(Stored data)
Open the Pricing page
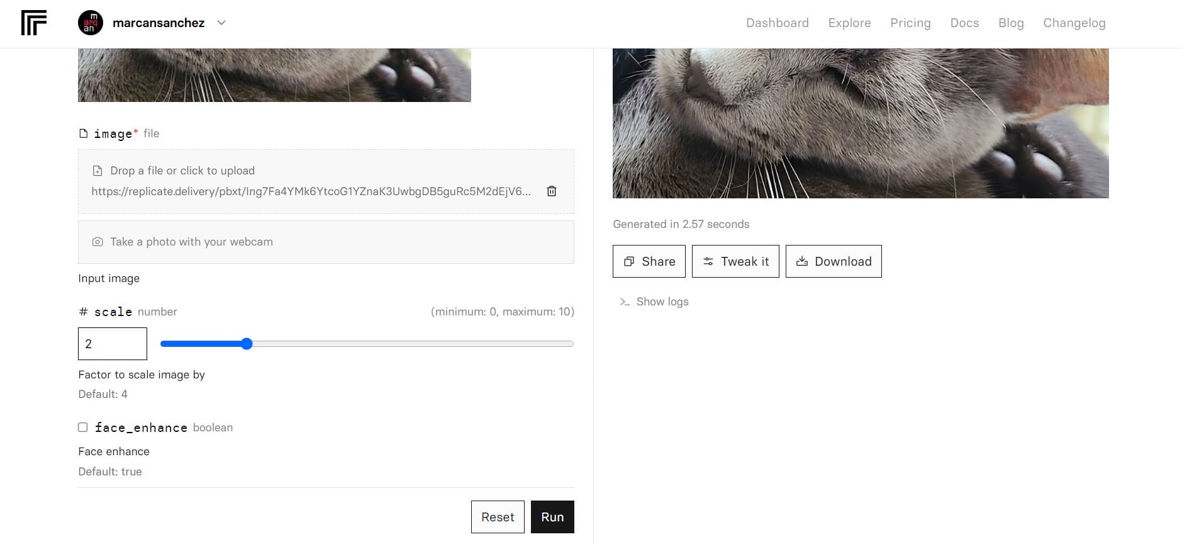 click(910, 23)
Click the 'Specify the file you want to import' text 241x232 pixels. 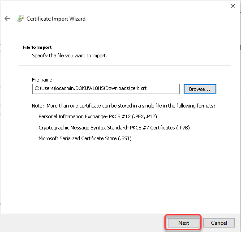[69, 56]
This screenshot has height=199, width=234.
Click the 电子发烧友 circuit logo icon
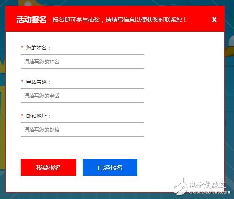tap(180, 187)
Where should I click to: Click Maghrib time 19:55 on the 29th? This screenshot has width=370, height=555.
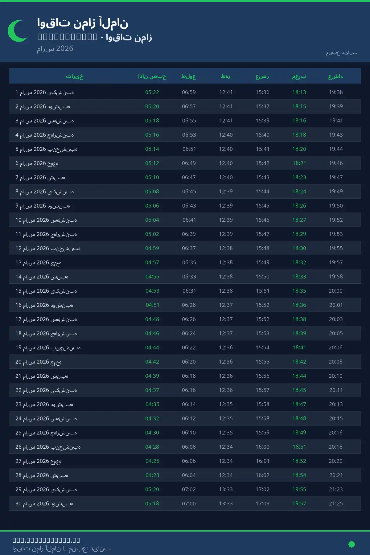[299, 489]
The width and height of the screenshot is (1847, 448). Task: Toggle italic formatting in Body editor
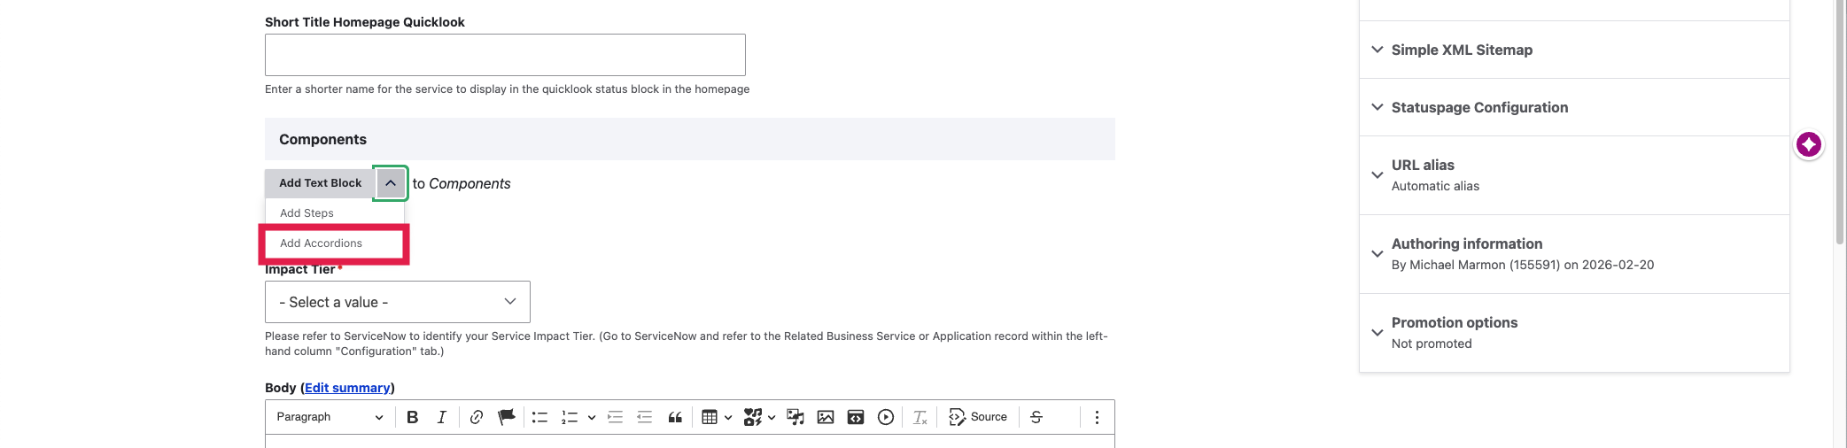point(441,417)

## TASK REQUIREMENTS:
Please copy exactly the lines from the one containing "Where should I" through the last line of the records above, both included, and leave out any pictures.

## ANSWER FOR THE TASK:
Where should I click to: Click Maghrib time 19:55 on the 29th? This screenshot has width=370, height=555.
[299, 489]
The width and height of the screenshot is (1847, 448). Task: Toggle italic formatting in Body editor
point(441,417)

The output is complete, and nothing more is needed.